- [EXERCISE DIRECTIONS] Copy out all lines of the records in which the word "Given" appears.

[Stored records]
Content starts

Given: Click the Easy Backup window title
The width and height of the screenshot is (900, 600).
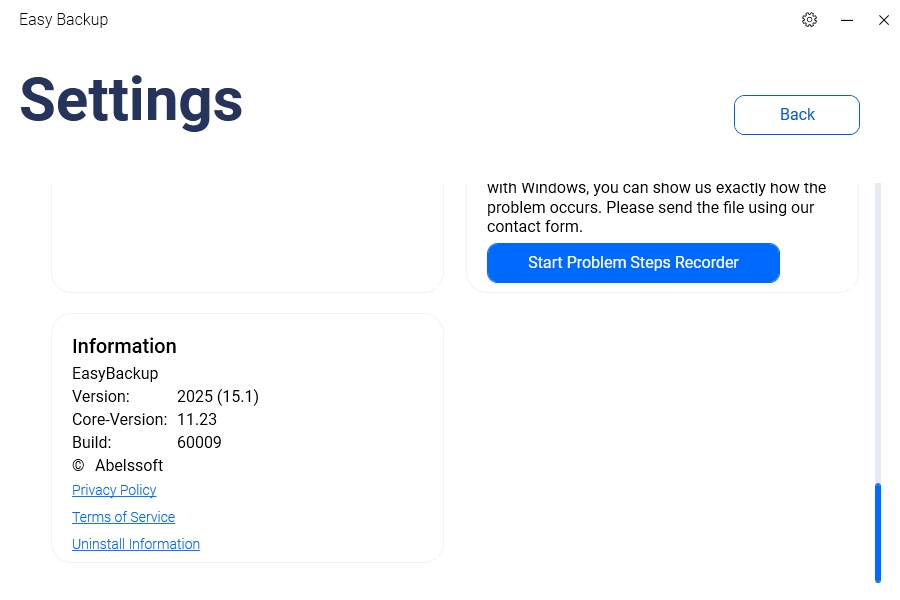Looking at the screenshot, I should (64, 20).
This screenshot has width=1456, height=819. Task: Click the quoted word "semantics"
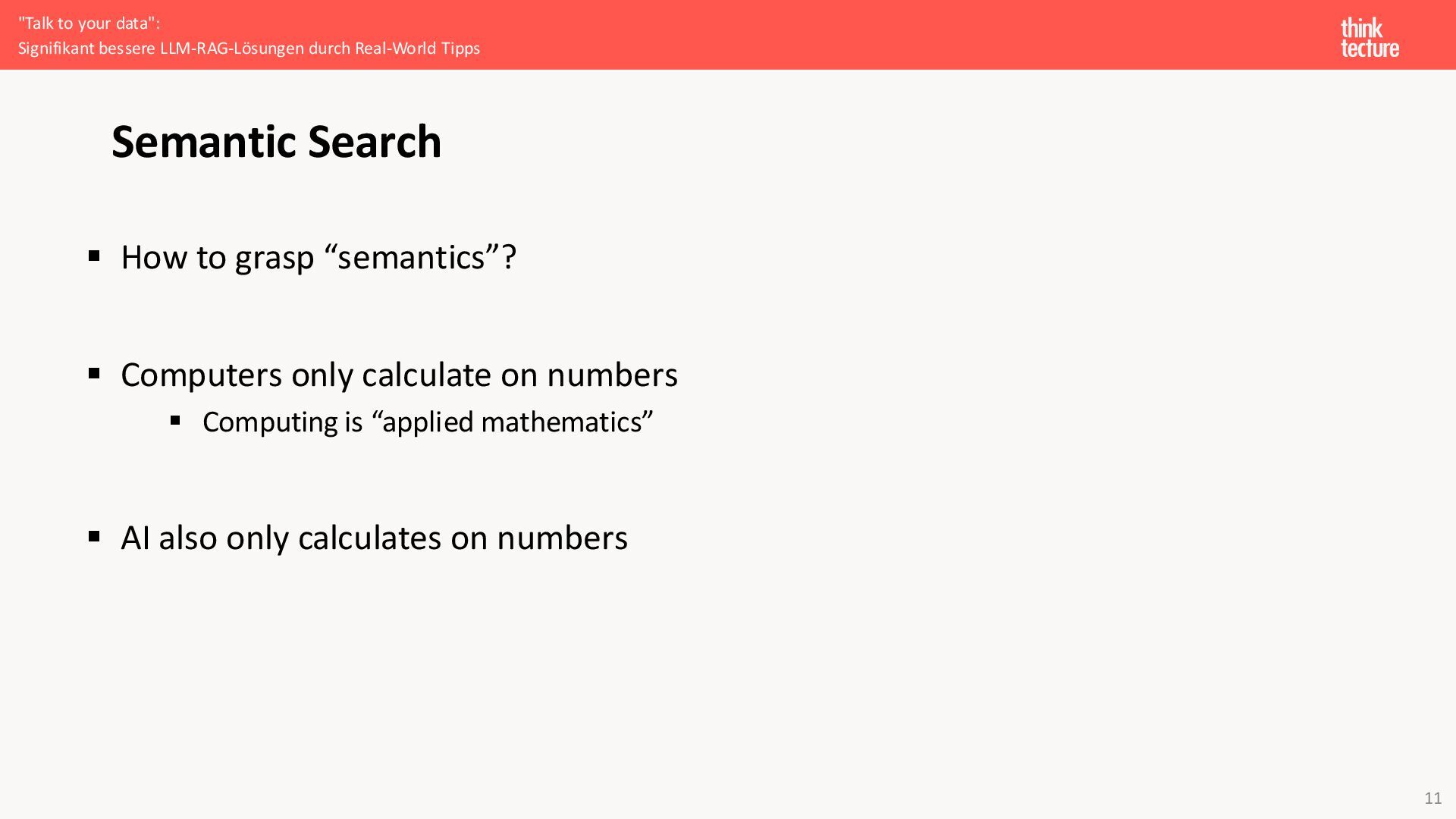click(x=411, y=257)
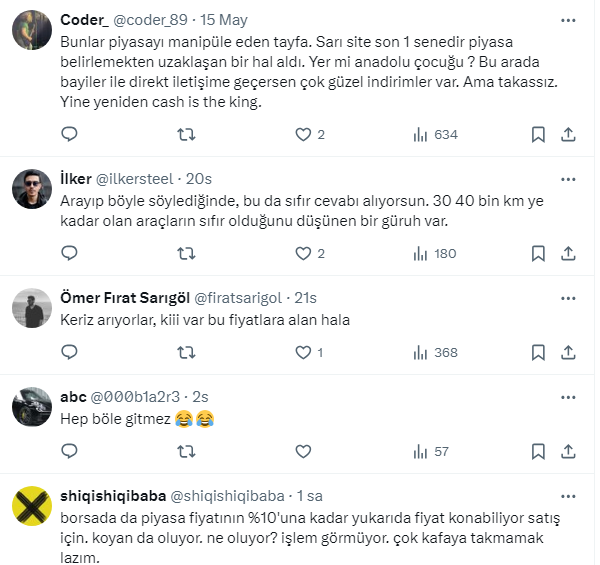
Task: Click Ömer Fırat Sarıgöl's display name
Action: pos(120,298)
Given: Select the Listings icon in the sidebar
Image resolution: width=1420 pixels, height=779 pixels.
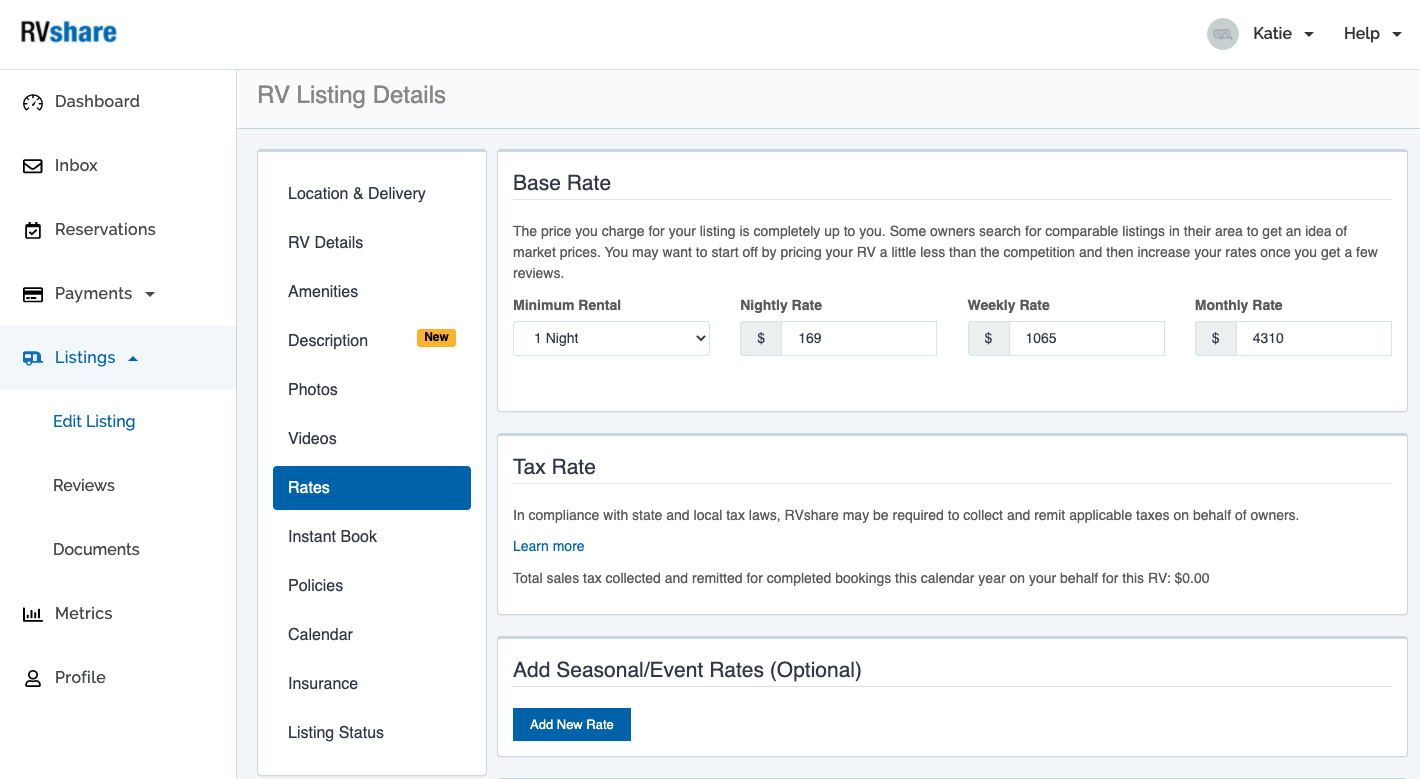Looking at the screenshot, I should point(32,357).
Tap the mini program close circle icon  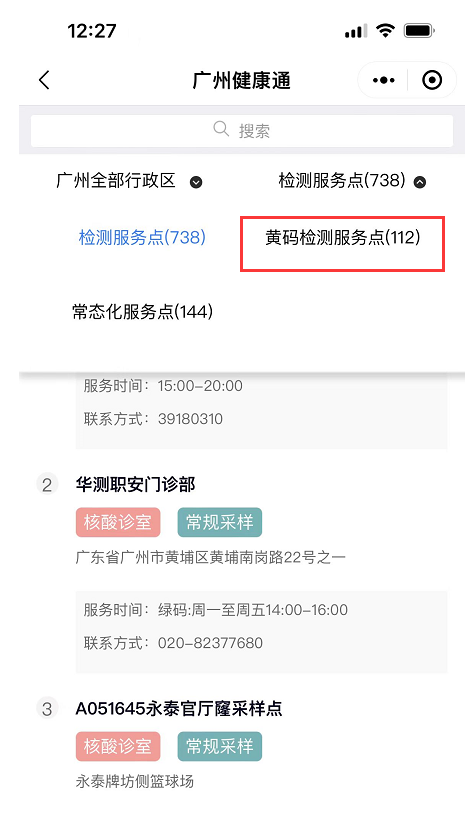(x=432, y=80)
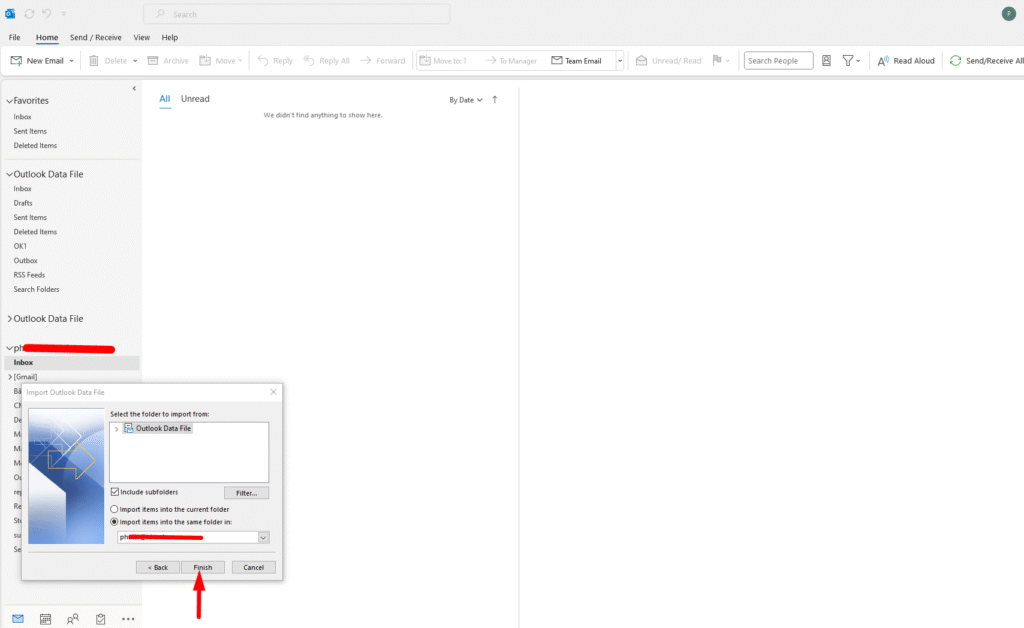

Content ends

- [ANSWER TO THIS PROBLEM]
Given: Click the Easy Backup window title
Given: Select the Listings icon in the sidebar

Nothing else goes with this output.